Miur, primo convegno sull’apprendimento permanente

L’apprendimento permanente può essere un nuovo strumento da utilizzare come antidoto contro la crisi economica e sociale? Un convegno al Cnr di Roma “L’apprendimento permanente per la crescita del patrimonio culturale, professionale ed economico del Paese.

L’apprendimento permanente può essere un nuovo strumento da utilizzare come antidoto contro la crisi  economica e sociale? Un convegno al Cnr di Roma “L’apprendimento permanente per la crescita del patrimonio culturale, professionale ed economico del Paese. Il contributo delle Università” si sofferma sulle nuove norme e sulla la neo Riforma del mercato del lavoro per la crescita, che ha per la prima volta in Italia un quadro di riferimento legislativo in linea con le indicazioni dell’Unione europea.

Cos’è l’apprendimento. L’apprendimento permanente comprende qualsiasi attività intrapresa nel corso della vita dalla persona a livello formale (titoli scolastici, universitari e di formazione professionale), non formale (ad esempio nel volontariato) e informale (hobby e tempo libero) per migliorare le proprie competenze, conoscenze e capacità.

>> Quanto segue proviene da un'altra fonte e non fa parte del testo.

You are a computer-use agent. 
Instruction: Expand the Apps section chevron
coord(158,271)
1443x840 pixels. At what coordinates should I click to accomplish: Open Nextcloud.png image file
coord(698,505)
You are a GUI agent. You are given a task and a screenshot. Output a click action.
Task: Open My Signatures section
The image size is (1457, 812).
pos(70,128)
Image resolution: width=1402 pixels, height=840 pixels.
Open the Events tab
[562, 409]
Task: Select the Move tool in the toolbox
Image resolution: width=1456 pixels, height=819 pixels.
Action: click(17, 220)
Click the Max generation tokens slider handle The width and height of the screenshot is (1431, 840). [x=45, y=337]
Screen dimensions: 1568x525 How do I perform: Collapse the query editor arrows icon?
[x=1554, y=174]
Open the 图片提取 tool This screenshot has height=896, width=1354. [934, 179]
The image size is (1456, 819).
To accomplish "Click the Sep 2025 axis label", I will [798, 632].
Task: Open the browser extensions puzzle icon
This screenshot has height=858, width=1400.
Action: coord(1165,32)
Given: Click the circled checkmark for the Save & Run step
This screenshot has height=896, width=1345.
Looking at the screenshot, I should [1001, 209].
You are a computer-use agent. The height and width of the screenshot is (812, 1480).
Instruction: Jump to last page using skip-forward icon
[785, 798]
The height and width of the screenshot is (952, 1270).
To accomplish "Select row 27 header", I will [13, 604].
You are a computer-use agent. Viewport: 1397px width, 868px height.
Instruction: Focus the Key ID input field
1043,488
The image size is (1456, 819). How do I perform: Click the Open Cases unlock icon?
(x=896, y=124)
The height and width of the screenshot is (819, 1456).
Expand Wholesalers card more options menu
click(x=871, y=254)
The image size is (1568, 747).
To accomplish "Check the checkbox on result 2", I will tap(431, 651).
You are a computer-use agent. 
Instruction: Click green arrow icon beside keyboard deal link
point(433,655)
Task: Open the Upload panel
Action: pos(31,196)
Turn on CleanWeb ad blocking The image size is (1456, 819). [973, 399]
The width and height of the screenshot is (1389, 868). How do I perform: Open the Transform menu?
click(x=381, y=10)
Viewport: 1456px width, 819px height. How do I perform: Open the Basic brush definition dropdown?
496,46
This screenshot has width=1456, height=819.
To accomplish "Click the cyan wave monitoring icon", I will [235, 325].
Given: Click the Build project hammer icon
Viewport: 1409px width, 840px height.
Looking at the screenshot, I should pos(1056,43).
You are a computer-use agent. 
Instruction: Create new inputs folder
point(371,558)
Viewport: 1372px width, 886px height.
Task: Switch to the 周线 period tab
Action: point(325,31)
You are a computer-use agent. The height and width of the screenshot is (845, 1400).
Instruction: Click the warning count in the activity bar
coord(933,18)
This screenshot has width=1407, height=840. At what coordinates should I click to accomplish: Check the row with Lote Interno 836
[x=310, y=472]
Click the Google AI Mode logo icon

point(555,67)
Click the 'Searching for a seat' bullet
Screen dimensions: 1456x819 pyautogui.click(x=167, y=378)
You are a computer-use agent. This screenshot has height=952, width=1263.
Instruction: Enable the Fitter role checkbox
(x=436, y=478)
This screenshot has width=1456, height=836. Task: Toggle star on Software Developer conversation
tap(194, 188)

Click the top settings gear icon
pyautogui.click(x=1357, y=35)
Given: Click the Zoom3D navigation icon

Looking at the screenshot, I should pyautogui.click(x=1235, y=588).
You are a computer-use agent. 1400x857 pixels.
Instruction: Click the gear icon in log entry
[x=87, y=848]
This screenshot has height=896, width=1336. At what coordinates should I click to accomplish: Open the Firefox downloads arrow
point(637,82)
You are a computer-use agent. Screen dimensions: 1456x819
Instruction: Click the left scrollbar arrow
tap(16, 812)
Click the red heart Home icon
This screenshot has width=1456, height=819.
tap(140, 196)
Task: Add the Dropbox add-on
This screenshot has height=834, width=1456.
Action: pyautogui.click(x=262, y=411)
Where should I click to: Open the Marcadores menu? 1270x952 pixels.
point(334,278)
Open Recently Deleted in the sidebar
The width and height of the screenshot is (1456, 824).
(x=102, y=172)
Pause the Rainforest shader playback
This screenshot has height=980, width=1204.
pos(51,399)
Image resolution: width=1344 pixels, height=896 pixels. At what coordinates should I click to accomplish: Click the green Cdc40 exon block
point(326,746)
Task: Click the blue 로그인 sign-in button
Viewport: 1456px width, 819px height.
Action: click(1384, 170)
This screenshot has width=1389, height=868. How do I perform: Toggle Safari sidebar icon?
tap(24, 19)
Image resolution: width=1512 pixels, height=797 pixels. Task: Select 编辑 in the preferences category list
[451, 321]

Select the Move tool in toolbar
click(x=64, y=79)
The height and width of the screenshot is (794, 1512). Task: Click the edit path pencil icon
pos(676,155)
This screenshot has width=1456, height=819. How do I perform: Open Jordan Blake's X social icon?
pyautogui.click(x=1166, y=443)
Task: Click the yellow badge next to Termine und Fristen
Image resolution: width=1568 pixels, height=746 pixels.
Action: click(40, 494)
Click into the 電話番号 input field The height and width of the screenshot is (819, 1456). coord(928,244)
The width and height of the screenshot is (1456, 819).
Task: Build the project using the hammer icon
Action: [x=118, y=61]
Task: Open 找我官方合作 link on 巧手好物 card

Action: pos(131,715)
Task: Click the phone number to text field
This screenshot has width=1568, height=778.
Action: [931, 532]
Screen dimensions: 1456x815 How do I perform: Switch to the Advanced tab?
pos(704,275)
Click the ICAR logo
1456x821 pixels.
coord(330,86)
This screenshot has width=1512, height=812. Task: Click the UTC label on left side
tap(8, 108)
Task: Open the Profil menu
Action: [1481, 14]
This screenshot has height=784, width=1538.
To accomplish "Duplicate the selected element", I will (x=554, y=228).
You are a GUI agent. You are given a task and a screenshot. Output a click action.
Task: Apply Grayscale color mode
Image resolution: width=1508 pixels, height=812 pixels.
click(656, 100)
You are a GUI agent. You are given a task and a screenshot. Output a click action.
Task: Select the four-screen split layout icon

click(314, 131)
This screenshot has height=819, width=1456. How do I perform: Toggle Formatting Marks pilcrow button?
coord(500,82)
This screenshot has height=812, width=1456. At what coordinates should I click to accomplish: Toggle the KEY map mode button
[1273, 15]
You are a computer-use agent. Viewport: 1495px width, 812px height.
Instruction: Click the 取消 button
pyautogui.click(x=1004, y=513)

Il convegno. Il convegno è organizzato dal Miur e dalla RUIPA – Rete Universitaria Italiana per l’Apprendimento Permanente, con la collaborazione del Consiglio Universitario Nazionale e il patrocinio della Conferenza dei Rettori delle Università Italiane, e si terrà martedì 3 luglio dalle ore 9.30, presso l’aula convegni del CNR in via dei Marrucini 1 a Roma. 

Al convegno, che è anche un appello alla mobilitazione a partire dal sistema universitario, interverranno, il Ministro Francesco Profumo e il Rappresentante della Commissione Europea per l’Educazione, la Cultura, il Multilinguismo, lo Sport, i Media e la Gioventù, Simon Roy, i rappresentanti delle parti sociali e della Conferenza delle Regioni.